> -----Original Message-----
> From: IBM Mainframe Assembler List
> [mailto:[email protected]] On Behalf Of Farley,
> Peter x23353
> Sent: Tuesday, January 17, 2012 10:06 AM
> To: [email protected]
> Subject: Re: How bad is the EX instruction?
>
<snip>
>
> Notoriously NOT for the IBM COBOL compilers.  I plead
> ignorance for the PL/1 and Fortran compilers, but the C/C++
> compiler is the only current compiler in my personal
> experience that actually exhibits a knowledge of instruction
> timings and latency and AGI interrupts, etc., for current and
> recent pipelined "z" processors.
>
> IMHO, COBOL generated code is so bad that if I was on the
> COBOL code-generation development team I would be embarrassed
> to admit it.
>

I have been told that part of the reason for the "horrible" code emitted by the 
COBOL compiler is to guarantee 100% conformance to the ANSI standards.
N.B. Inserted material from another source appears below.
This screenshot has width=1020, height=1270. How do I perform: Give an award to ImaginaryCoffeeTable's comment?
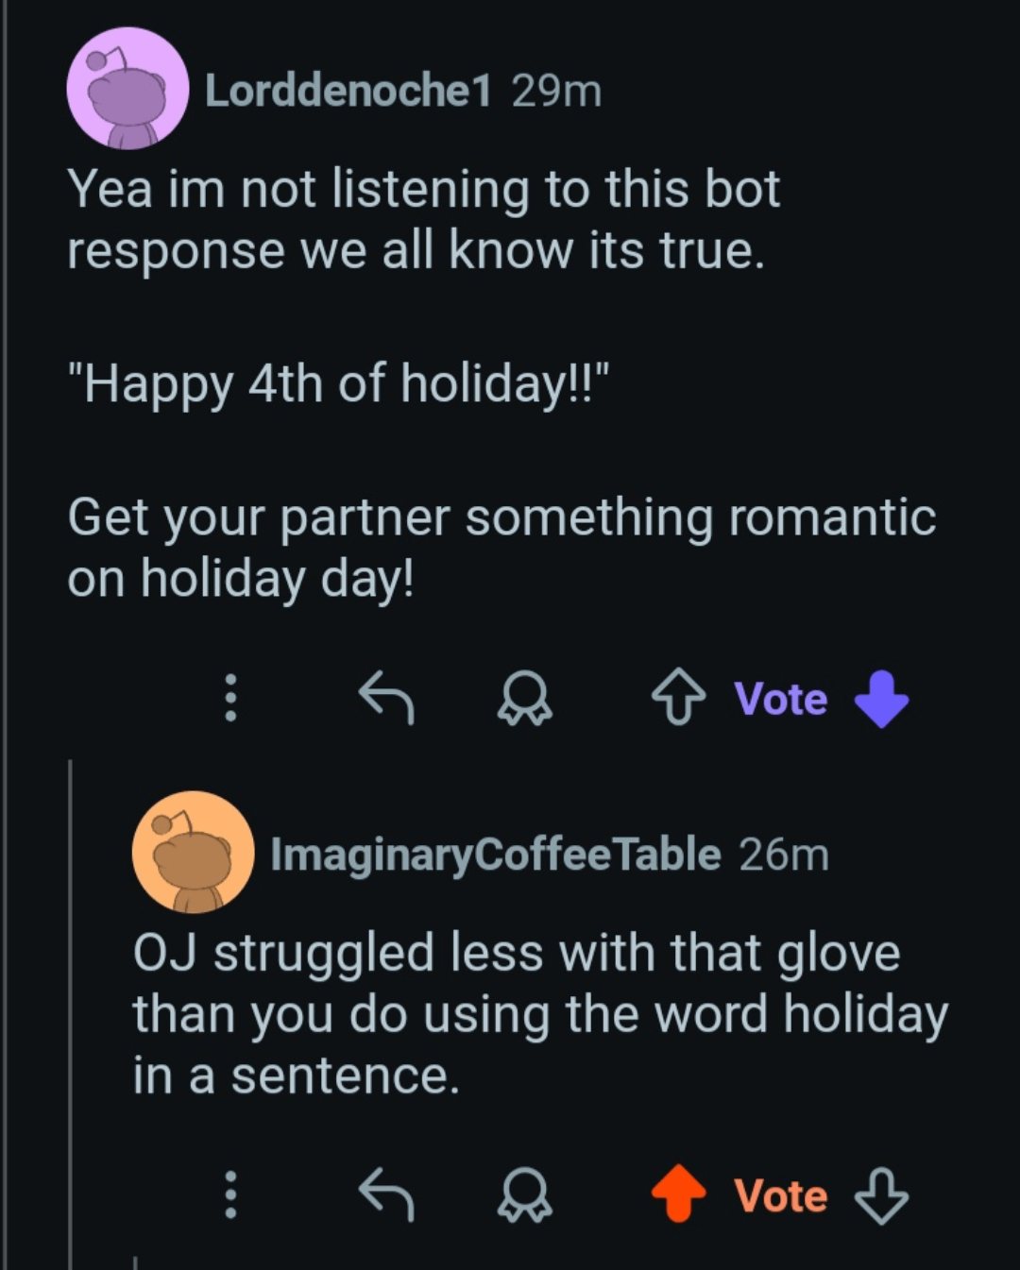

I don't 
know this for a fact. But COBOL was designed around __decimal__ arithmetic. And 
getting proper truncations and overflow notifications. So there may be 
something to this. And let's not even talk about the abomination of the PERFORM 
verb. Implementing that is a royal PITA, from what I can tell. Mainly because 
the end of any paragraph may, or may not, return to some other point in the 
code. Sometimes it "returns" to a PERFORM, and other times it "falls through" 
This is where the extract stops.